For Caren, the key is marketing. Does the African-American staff have materials that present their ministries in a culturally relevant way? Will their ministry presentations attract people, and will their donors understand the vision and calling?


For decades, the answer has been an emphatic, “No.”


But now, serving a few people in the experimental phase of her marketing efforts, Caren has created prayer cards, business cards, newsletters, redesigned staff and ministry websites and is currently working as the AFAM Network's Communications Specialist where she is working on an AFAM Congress brochure—all of which will enable the African-American Network to not only have more laborers on staff, but to reach more African Americans for Christ.


“We have to be very intentional, as Christ was intentional, to look at different ways of communicating that are relevant and meaningful to our audience,” Caren shares.


For instance, a burst of color goes a long way.


“We happen to be a culture motivated by color and images that reflect the places we live and people we serve and look like. So instead of a generic one page product where there is a lot of white space and stock photos, we want to produce materials that are really colorful with images and content that convey a message that encourages, motivates and reflects the ministry,” says Caren. “It’s all about getting people excited about the Vision. And how do we do that? Incorporating vivid color with consistent branding are huge parts of that answer. There are aspects of colorology that are indigenous to our culture that missionaries must take into account. These small details that are captured in marketing their ministries communicate and encourage individuals to give, respond or ignore their messages in ways that can impact missionaries' funding.”

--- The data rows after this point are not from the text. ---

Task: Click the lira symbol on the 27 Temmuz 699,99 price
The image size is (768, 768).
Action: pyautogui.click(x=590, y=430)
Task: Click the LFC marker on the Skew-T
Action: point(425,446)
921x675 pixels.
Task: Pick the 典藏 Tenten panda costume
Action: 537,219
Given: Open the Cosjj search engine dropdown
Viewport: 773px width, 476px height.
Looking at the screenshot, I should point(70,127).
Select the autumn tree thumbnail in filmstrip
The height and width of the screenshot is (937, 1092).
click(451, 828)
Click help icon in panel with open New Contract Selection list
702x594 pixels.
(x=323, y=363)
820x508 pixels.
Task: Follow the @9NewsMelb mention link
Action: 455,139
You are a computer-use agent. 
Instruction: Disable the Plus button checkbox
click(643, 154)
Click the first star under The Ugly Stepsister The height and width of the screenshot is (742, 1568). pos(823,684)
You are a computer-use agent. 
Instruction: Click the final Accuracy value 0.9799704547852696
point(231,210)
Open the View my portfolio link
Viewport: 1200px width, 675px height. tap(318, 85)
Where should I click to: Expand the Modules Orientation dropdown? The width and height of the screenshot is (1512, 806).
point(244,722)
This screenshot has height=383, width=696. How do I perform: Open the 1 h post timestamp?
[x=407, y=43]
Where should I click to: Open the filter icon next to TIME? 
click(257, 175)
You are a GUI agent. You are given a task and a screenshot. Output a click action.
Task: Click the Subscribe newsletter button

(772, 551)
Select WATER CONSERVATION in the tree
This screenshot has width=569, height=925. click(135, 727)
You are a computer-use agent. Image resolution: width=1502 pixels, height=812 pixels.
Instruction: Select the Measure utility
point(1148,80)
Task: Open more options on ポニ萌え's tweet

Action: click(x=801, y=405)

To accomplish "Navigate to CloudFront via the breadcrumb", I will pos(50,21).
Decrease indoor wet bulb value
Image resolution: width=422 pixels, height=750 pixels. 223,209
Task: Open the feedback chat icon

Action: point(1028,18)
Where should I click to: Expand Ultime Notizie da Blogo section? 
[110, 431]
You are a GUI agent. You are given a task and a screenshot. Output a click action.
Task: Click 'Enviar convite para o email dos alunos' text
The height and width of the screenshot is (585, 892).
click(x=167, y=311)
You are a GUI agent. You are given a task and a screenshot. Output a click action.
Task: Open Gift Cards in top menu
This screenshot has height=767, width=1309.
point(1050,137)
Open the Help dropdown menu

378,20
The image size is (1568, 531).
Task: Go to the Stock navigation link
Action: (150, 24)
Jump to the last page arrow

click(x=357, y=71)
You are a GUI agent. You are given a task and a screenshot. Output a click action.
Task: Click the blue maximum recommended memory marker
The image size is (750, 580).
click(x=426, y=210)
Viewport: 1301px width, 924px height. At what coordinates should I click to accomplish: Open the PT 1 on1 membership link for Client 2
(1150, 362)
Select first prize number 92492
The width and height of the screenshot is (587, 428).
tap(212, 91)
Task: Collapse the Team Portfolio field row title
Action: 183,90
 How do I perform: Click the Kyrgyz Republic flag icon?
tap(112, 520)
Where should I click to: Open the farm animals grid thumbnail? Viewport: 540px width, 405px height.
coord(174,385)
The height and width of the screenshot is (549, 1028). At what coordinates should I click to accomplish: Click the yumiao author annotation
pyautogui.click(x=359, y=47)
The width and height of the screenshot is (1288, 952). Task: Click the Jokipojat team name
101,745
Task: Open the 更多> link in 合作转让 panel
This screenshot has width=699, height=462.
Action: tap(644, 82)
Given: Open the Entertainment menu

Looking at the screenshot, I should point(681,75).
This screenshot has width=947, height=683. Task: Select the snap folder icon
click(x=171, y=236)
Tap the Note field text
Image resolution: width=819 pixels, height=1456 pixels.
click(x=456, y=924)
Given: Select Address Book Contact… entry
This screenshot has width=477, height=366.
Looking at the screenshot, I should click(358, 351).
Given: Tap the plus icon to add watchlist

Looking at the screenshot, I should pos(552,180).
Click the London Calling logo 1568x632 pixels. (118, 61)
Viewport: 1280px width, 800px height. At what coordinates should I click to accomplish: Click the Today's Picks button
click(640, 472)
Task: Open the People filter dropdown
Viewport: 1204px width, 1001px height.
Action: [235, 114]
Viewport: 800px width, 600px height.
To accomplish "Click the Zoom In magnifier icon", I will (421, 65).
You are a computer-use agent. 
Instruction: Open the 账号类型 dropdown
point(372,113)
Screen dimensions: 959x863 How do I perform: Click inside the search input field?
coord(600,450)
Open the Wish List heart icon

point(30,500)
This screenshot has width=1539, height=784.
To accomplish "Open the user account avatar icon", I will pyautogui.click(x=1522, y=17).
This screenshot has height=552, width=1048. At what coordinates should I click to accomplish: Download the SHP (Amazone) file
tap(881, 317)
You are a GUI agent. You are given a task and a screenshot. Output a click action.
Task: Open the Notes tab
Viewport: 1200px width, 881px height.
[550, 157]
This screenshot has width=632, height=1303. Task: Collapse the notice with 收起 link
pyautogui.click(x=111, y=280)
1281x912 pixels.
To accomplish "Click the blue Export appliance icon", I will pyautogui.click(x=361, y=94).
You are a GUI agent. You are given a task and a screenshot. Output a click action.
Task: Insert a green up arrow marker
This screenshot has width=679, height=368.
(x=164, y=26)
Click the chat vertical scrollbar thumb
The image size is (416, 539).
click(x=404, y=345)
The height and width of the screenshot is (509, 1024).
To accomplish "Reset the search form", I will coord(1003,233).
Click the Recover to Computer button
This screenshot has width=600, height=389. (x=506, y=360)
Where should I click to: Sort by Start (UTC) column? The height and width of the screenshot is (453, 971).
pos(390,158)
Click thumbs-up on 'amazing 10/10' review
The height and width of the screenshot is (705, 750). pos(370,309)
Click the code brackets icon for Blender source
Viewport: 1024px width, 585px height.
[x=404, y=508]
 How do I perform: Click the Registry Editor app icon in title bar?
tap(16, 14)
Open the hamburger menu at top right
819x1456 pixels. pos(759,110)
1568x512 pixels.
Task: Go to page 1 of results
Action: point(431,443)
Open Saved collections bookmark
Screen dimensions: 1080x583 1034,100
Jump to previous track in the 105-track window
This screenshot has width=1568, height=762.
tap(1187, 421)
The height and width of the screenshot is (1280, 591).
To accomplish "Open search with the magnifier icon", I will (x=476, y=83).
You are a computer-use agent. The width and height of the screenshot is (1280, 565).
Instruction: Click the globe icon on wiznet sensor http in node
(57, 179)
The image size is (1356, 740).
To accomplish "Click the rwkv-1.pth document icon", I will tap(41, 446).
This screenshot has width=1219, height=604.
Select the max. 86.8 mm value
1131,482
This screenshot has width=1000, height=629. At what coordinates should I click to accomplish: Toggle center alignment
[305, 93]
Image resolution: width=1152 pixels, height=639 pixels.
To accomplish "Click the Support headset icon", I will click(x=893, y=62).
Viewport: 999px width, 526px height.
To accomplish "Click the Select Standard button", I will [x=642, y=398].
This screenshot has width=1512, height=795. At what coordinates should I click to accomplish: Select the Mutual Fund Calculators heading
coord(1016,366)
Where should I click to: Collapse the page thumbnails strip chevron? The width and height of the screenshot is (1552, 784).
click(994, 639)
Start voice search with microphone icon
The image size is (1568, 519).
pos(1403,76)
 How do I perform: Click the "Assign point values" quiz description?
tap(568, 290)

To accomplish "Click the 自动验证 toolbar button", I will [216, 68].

The hope is that African-American staff would be able to communicate the vision of their ministry, essentially the Navigator Calling, in a way that causes their churches, friends, and family members to respond positively and with a desire to get more involved in a way that is mutually beneficial.


“Caren is super creative,” says Osaze Murray, Campus Director of The Navigators ministry at Bowie State University, “It’s been helpful to think of presentation and professionalism as a means to more fruitful fundraising. In her work, we’ve seen God’s beauty through communicating well.”


Excited to fill a huge need within the African-American Network, Caren recently attended iNFO to listen and learn more about fundraising. She desires to be a blessing to the Navigator community, as she and her husband have already received much support, encouragement and love from their Navigator mentors, co-laborers, and friends. And for that, she is grateful for this unique opportunity to serve.